• **DATASET**:
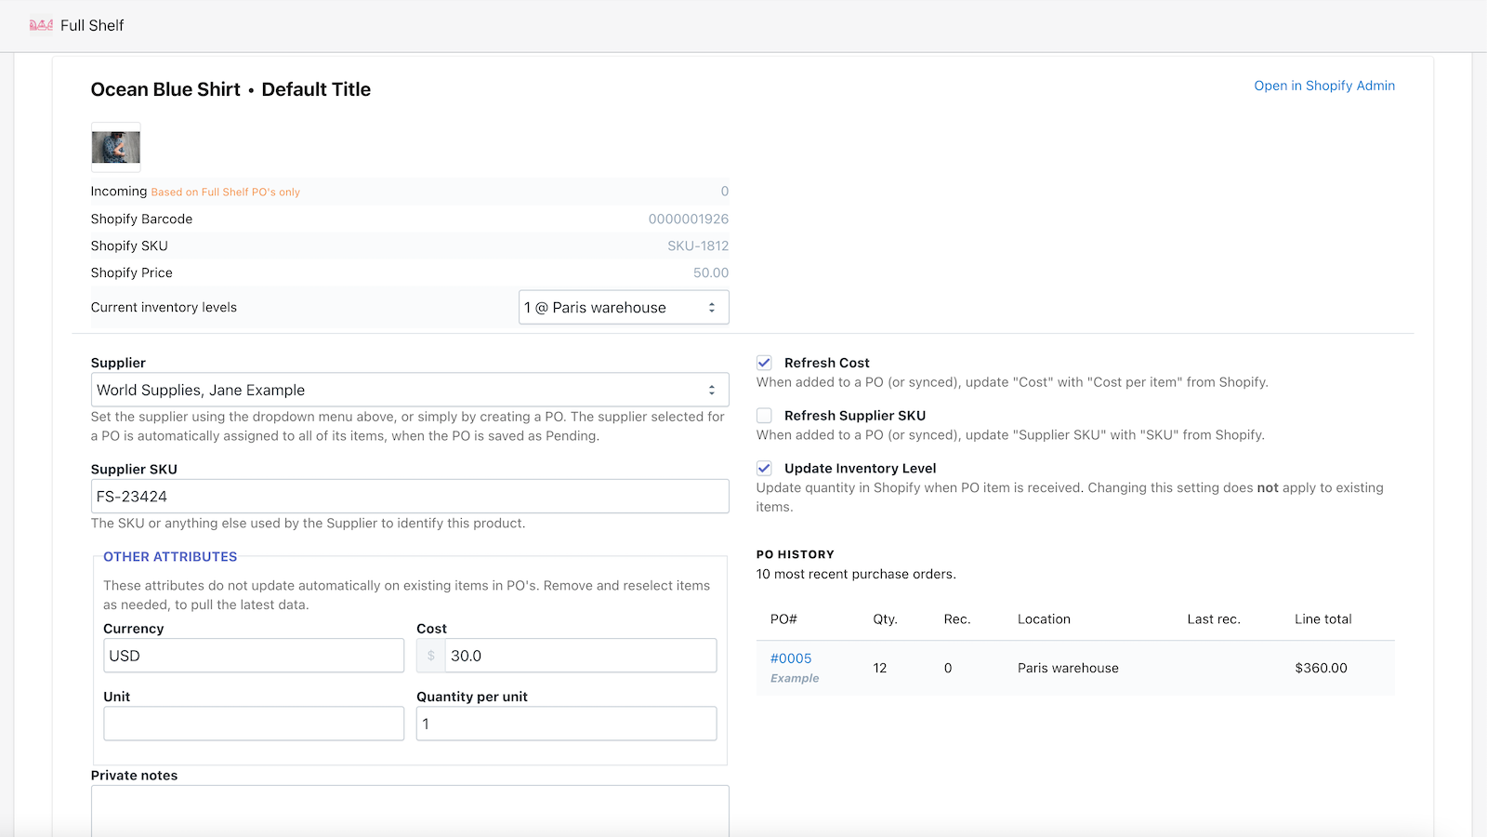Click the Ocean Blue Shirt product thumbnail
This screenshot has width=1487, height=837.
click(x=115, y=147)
...
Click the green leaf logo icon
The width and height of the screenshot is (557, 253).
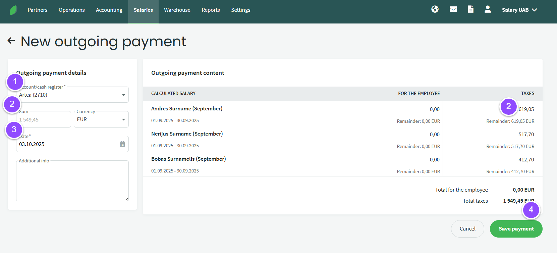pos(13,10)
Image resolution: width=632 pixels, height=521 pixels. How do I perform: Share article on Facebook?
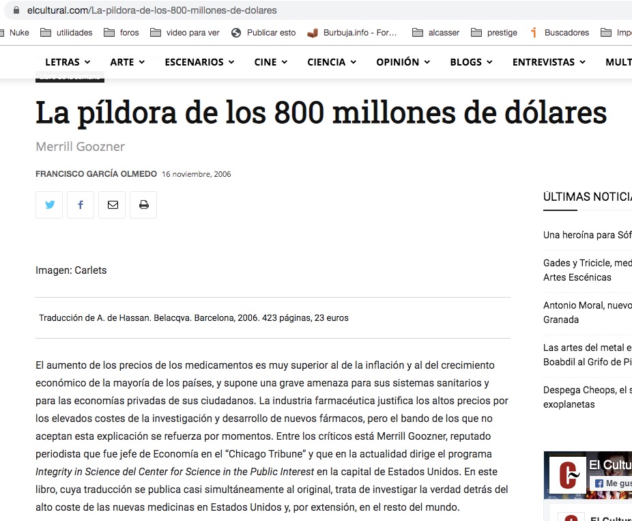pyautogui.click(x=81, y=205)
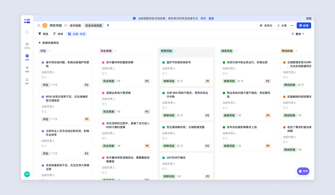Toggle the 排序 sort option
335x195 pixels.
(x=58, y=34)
==
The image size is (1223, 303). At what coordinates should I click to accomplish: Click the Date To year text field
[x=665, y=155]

• **REQUEST**:
Output as a JSON list of strings the material from the line with "Click the Ocean Blue Shirt product thumbnail" up to and including the line with "click(x=115, y=147)", one string per line and no blank lines, with the pictures left out.

• **SOLUTION TO THIS TASK**:
[
  "Click the Ocean Blue Shirt product thumbnail",
  "This screenshot has width=1487, height=837.",
  "click(x=115, y=147)"
]